For non-caustic poisonings, treatment depends on what was swallowed. Some toxins have specific antidotes. For others, the approach is supportive: IV fluids, monitoring heart rhythm, managing seizures if they occur, and waiting for the body to clear the substance. The earlier you arrive and the more information you bring (the container, an estimate of how much was swallowed, and the time it happened), the more effectively the team can treat the situation.
Possible Long-Term Effects
Most accidental ingestions, especially small amounts of non-caustic products, resolve without lasting damage. Corrosive chemical burns are a different story. Severe burns to the esophagus can lead to scarring that narrows the passage over weeks or months, making swallowing difficult. This condition, called esophageal stricture, sometimes requires repeated procedures to stretch the esophagus back open.
In the most serious cases, corrosive injuries carry a long-term increased risk of esophageal or stomach cancer at the site of the original burn. Perforation, where the chemical burns entirely through the wall of the esophagus or stomach, is a surgical emergency.

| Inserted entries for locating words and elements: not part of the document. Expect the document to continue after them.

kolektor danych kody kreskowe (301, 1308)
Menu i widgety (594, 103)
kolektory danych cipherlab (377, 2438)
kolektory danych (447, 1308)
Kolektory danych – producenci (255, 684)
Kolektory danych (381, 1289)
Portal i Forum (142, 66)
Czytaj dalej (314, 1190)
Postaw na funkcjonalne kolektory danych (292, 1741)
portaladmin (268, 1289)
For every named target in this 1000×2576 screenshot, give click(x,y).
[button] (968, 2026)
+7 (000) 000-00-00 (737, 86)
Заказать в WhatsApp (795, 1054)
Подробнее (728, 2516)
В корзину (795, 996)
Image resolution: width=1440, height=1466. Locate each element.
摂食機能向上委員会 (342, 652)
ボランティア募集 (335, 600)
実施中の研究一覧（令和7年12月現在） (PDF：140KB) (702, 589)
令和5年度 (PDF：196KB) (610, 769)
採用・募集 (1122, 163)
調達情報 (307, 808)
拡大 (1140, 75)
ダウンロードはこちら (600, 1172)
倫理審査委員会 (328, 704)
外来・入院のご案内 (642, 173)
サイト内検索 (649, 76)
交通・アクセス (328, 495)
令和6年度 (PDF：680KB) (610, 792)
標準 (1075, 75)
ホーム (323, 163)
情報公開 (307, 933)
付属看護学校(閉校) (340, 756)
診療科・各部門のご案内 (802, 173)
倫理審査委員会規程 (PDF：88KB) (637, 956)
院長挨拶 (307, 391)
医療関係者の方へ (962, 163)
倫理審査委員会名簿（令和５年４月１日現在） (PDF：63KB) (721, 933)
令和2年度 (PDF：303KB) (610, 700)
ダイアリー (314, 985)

These outcomes are uncommon with prompt treatment, but they underscore why even a “small sip” of a strong caustic product deserves a call to Poison Control.
How to Be Prepared
Save 1-800-222-1222 in your phone now. Poison Control experts are available around the clock, and the call is free. Keep household chemicals in their original containers so the label is always available. Store cleaning products and medications out of reach of children, ideally in locked cabinets. If you work with industrial chemicals, know where the Safety Data Sheets are kept. Section 4 of any SDS contains first-aid instructions specific to that product, including what to do for ingestion, inhalation, and skin contact.